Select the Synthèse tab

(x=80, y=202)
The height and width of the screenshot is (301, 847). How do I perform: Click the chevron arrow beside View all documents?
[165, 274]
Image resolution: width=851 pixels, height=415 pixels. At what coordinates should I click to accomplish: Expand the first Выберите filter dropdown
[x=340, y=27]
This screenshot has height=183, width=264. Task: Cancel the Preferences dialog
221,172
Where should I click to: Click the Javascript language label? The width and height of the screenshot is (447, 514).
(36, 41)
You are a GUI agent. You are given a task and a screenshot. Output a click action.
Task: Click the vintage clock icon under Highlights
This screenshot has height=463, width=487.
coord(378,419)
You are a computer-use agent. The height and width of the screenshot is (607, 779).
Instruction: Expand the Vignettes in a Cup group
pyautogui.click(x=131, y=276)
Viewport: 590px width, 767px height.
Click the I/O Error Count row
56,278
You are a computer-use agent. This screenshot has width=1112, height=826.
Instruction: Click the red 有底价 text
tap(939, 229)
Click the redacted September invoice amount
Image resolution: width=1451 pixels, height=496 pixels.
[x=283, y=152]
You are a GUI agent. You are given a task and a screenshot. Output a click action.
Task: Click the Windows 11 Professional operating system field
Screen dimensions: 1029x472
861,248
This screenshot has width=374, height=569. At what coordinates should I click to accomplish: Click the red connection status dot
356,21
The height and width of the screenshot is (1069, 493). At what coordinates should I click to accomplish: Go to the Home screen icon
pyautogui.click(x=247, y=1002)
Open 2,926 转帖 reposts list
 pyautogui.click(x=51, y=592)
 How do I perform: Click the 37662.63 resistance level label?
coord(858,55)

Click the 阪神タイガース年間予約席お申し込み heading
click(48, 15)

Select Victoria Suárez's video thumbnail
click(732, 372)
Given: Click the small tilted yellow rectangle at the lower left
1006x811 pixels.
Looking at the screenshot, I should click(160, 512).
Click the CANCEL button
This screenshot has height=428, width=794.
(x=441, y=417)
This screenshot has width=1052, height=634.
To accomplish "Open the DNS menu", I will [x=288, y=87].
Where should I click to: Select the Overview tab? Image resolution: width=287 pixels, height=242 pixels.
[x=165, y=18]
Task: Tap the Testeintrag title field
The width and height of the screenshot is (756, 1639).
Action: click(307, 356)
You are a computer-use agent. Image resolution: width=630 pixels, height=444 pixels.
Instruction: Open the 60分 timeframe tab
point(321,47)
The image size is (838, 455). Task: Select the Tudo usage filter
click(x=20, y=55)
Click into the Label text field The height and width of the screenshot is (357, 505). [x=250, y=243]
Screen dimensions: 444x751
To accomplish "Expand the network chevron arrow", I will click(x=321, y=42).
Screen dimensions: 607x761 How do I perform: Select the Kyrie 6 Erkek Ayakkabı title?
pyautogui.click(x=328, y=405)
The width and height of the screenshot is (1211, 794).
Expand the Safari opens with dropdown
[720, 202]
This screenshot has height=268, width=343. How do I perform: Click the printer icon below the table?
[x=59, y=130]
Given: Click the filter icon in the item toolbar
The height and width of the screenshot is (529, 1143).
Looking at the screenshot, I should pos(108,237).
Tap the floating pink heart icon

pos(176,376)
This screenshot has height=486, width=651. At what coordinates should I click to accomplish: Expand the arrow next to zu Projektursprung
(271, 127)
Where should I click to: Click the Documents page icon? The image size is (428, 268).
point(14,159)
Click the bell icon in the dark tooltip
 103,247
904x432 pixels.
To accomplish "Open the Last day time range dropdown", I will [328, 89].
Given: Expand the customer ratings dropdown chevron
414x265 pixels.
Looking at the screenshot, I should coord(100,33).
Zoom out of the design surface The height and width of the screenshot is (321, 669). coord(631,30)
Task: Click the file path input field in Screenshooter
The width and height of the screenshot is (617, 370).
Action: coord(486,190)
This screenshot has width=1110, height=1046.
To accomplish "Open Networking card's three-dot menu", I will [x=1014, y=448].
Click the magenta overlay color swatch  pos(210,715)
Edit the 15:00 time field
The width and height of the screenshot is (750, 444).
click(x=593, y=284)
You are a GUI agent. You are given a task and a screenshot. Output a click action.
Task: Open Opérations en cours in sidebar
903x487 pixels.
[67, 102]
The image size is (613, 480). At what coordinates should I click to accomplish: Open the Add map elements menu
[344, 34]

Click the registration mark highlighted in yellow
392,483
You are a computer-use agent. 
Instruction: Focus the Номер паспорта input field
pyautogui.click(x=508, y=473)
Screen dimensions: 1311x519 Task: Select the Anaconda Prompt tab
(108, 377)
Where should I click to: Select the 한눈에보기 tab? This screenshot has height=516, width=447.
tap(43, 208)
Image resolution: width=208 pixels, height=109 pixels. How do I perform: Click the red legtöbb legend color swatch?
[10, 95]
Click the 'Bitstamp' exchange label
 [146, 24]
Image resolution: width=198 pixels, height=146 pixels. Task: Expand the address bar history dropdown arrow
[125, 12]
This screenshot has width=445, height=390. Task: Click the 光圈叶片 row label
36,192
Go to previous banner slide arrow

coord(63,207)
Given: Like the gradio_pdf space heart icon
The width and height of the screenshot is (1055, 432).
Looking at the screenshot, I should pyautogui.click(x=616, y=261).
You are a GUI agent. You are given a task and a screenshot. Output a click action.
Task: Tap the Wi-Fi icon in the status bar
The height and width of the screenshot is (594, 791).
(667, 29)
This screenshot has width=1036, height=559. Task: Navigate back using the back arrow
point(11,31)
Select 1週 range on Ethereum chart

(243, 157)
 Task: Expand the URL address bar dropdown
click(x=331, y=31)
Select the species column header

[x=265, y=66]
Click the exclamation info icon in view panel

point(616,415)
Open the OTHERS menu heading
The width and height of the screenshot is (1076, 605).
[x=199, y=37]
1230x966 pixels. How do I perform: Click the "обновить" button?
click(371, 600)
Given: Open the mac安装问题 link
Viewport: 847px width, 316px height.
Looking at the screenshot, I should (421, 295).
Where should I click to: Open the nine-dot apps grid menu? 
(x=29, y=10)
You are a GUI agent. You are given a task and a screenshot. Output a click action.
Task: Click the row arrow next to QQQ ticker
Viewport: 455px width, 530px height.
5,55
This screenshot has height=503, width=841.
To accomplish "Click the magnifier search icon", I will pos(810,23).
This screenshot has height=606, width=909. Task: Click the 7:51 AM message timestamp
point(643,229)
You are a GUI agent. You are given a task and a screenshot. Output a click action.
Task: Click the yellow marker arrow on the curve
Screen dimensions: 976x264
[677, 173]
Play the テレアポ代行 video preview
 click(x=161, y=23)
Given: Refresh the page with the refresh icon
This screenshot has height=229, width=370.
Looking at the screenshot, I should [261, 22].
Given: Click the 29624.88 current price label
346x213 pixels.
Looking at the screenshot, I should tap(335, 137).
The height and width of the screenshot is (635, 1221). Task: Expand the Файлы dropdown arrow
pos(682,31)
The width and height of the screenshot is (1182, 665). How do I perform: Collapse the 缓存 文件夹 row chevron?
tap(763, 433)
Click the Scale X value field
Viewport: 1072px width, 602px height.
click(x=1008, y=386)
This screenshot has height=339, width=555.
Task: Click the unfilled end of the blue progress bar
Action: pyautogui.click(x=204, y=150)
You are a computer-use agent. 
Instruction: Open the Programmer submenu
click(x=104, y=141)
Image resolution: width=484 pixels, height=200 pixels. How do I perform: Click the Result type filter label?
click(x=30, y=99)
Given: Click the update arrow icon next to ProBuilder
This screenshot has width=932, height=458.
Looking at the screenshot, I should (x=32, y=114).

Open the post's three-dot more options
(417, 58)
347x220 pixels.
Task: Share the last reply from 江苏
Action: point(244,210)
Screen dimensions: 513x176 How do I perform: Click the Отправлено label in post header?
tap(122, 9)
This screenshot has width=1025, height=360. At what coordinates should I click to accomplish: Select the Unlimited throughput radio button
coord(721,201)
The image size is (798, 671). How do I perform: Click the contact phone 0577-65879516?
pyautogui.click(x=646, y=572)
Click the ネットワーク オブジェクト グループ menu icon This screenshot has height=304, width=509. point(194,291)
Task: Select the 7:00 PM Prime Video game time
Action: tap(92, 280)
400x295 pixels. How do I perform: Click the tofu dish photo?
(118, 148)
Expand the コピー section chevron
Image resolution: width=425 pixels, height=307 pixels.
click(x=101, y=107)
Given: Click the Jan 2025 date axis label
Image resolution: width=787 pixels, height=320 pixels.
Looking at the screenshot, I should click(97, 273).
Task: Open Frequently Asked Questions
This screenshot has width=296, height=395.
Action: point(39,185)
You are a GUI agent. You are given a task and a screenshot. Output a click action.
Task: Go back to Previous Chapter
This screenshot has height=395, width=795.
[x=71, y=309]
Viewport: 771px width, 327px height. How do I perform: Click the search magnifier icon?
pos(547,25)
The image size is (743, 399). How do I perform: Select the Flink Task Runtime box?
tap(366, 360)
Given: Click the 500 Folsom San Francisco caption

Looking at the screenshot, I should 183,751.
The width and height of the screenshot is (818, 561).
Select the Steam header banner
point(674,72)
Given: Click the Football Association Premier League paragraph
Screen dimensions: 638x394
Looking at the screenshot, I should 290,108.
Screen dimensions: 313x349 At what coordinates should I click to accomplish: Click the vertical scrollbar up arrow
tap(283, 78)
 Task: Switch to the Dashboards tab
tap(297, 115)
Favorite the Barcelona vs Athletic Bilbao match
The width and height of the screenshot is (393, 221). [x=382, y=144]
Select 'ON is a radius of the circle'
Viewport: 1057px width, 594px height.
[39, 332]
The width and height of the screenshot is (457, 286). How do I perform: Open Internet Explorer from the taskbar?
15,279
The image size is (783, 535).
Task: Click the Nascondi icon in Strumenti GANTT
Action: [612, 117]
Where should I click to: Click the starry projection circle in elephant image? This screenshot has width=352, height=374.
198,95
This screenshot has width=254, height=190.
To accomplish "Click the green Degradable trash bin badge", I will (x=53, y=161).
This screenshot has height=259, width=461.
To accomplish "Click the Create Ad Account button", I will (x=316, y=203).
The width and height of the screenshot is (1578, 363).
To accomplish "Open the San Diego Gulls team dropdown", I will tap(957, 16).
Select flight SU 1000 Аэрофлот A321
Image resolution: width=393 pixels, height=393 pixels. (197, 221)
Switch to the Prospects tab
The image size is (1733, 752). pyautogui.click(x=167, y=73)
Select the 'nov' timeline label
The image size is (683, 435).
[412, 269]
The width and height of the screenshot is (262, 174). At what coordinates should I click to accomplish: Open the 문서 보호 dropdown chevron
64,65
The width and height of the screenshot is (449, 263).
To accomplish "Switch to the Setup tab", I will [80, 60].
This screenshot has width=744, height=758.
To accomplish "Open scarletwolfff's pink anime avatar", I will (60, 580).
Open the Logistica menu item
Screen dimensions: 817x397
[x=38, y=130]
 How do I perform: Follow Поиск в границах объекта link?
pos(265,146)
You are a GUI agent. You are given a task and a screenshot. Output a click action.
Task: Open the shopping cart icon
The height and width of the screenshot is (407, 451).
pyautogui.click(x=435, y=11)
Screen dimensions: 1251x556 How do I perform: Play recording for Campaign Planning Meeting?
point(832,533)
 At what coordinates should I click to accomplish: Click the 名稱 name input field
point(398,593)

══════════

* [Activity]: Using the data above, repeat exactly the lines that begin at the line with "Image resolution: width=198" and end at the line with "Given: Like the gradio_pdf space heart icon", both ends included.

* [Exercise output]:
Image resolution: width=198 pixels, height=146 pixels. Task: Expand the address bar history dropdown arrow
[125, 12]
This screenshot has width=445, height=390. Task: Click the 光圈叶片 row label
36,192
Go to previous banner slide arrow

coord(63,207)
Given: Like the gradio_pdf space heart icon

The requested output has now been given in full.